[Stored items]
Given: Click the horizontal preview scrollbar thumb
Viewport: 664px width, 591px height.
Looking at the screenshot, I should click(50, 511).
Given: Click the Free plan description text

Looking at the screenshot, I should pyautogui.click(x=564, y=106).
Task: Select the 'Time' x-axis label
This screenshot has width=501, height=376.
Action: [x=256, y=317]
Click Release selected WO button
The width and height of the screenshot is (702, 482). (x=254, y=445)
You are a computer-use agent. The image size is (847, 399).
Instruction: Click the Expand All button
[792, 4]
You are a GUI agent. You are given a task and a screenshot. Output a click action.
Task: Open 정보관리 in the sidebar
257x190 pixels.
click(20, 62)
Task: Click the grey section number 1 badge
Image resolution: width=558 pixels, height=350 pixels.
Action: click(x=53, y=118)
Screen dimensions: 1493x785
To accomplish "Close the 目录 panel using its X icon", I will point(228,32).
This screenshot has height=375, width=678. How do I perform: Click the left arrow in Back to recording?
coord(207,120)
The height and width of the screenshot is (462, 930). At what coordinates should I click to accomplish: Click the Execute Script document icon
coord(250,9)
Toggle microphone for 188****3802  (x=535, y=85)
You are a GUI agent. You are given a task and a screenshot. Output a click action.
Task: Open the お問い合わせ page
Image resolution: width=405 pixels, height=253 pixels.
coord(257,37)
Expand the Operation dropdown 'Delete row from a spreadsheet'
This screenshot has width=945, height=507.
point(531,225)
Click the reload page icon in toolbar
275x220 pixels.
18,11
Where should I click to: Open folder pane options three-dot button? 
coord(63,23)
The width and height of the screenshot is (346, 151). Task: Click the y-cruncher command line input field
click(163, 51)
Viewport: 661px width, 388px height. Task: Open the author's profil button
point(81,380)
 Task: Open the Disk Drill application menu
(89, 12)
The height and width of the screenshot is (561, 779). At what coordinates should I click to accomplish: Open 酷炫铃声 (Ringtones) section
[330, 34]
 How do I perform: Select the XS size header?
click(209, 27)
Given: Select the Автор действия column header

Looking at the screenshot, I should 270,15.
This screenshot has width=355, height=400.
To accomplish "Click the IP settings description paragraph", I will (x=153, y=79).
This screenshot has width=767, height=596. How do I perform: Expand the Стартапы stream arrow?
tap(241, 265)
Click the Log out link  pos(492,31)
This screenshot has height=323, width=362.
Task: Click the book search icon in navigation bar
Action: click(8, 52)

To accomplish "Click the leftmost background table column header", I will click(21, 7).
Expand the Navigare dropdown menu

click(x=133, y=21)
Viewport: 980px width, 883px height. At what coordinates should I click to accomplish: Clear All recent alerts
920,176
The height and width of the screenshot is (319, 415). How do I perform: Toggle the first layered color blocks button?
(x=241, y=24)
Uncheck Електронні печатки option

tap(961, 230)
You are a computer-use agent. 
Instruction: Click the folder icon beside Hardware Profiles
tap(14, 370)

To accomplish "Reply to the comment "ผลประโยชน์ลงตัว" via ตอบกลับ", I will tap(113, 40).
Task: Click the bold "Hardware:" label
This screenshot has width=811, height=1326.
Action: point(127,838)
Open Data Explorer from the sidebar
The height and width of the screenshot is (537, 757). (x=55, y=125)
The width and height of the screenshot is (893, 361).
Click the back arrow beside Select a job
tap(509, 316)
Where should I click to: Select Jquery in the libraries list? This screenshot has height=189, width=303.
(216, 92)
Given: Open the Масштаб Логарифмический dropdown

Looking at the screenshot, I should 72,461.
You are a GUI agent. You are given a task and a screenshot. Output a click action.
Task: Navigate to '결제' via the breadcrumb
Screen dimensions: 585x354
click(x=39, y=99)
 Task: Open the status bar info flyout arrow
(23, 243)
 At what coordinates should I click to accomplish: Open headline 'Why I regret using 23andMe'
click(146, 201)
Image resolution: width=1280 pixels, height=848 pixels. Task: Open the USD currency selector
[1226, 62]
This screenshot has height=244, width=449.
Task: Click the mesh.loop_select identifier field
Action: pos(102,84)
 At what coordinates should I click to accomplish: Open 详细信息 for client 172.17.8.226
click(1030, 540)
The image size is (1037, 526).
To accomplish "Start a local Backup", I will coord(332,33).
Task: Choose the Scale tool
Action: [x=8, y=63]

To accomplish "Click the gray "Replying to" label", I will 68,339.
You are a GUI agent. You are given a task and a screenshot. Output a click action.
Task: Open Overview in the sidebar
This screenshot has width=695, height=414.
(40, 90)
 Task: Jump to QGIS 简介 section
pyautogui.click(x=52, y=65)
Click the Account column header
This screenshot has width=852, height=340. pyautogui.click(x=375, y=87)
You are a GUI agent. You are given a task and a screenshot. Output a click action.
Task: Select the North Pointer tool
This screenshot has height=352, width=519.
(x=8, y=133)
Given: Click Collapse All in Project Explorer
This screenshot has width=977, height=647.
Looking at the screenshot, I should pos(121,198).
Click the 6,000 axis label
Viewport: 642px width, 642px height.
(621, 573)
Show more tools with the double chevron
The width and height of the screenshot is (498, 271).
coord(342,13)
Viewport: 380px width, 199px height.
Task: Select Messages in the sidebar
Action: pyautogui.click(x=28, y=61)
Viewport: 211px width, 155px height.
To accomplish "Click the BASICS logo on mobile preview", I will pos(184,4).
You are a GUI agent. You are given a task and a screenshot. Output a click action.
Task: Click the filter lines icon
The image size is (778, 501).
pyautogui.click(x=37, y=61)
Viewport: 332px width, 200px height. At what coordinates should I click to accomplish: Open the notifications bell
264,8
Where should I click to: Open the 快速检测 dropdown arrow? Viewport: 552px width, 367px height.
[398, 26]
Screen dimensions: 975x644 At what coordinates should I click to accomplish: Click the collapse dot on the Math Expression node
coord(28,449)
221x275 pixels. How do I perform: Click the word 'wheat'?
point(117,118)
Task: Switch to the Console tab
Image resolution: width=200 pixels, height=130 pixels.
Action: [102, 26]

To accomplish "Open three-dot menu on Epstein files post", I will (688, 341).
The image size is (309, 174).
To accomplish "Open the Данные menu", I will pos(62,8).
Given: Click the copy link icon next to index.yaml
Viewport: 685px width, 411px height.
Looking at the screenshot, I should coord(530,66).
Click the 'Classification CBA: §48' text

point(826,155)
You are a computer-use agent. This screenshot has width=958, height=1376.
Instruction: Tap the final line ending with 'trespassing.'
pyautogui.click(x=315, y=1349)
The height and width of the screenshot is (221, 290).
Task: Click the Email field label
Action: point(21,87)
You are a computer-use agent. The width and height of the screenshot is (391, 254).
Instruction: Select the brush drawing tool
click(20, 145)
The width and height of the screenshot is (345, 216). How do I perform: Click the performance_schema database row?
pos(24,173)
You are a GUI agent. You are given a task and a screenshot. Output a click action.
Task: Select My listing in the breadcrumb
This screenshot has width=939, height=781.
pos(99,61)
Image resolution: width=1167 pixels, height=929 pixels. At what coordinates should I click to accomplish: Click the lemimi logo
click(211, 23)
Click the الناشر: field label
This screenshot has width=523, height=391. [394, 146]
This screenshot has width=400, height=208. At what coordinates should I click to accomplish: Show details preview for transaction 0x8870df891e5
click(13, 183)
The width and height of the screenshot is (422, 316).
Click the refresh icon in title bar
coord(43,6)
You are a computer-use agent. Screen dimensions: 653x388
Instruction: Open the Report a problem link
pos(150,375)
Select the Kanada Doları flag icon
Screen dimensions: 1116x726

**YOUR GOAL:**
When a line of the records holds the word "breadcrumb", copy that line.

**OUTPUT BELOW:**
Task: Navigate to '결제' via the breadcrumb
Task: Select My listing in the breadcrumb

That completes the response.